I’ve learned a lot about “food
insecurity” in developing countries, but it never really occurred to me that
the same terminology would be applicable so close to home. From what I remember in my grad school days, food
insecurity revolves around three things: access, availability and uptake. That
is: is there food nearby? Is it affordable? Is your body getting what it needs?
In Malawi, our program explored
this through periodic surveys covering the three aspects. How far do you need
to walk to find food? What could you afford? Were there enough calories
available? The local staple was nsima and relish with every meal, so we also asked if they were getting enough dietary
diversity (a fancy way of saying “balanced diet”).
In the United States, the three
aspects still hold. Getting enough calories is less of an issue, but given the
overabundance of cheap, sugar-filled calories, finding a healthy and nutritional
balance remains a struggle. According to the latest 2014
Food Hunger Survey, 81% of clients in the Second Harvest service area
choose inexpensive, unhealthy food.
Hunger is at once an uncomplicated
and complicated issue. It’s relatively
easy to improve access and availability – that’s what food banks like Second Harvest
try to do. It’s harder to teach about what
to eat. Adding to that, it also impacts so many other things: if you are food
insecure, how do you have enough energy to learn? To work? To borrow a
development phrase, this is called poverty ratcheting. Not having one puts you
at risk for the other, which knocks you down another step, and then another,
etc.
I enjoyed my afternoon re-packaging
excess tortillas and sorting through boxes of semi-expired goods from local
grocery stores (it is seriously fascinating to see what things get donated. Easter
Eggs! Gluten free matzo balls!). It also helped that I randomly ran into my
friend Curt, who was also there to volunteer. It felt good to spend time
thinking of others, learning something new and putting myself to service.

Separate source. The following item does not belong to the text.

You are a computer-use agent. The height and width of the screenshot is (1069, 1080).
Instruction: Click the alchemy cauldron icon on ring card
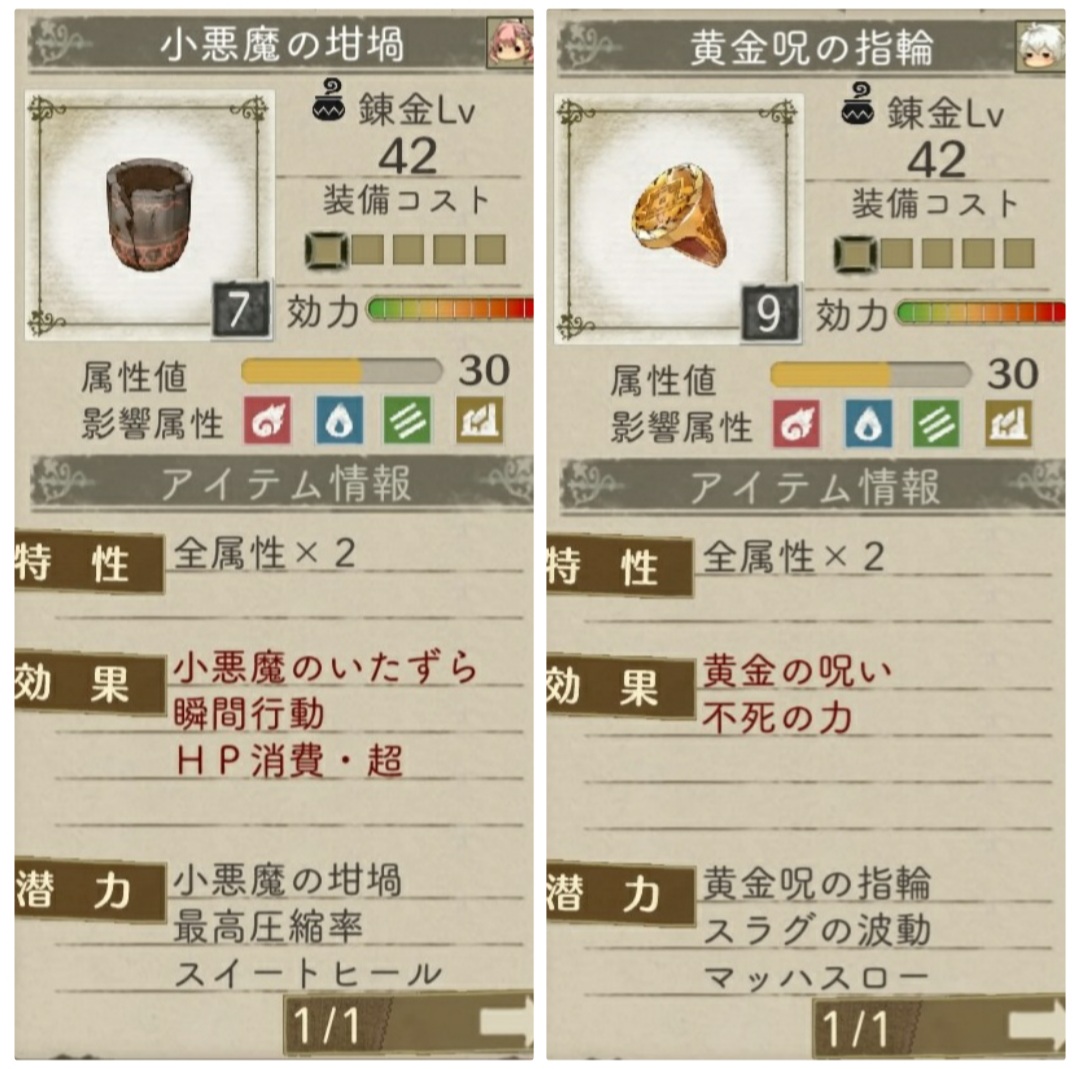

It’s sexy to think about helping
others in far off places. It’s easy to think about a poor hungry Ethiopian child
with flies about her nose, but that is not necessarily the reality. It has been
somewhat difficult during my return to reconcile the image of this land of
abundance with one that perhaps has more in common with Malawi than it would
like to admit. Returning home, I feel
more strongly than ever that “making a difference” isn’t something that is done
to Another in a Far Off Place, but to each other, as we live our lives, every
single day.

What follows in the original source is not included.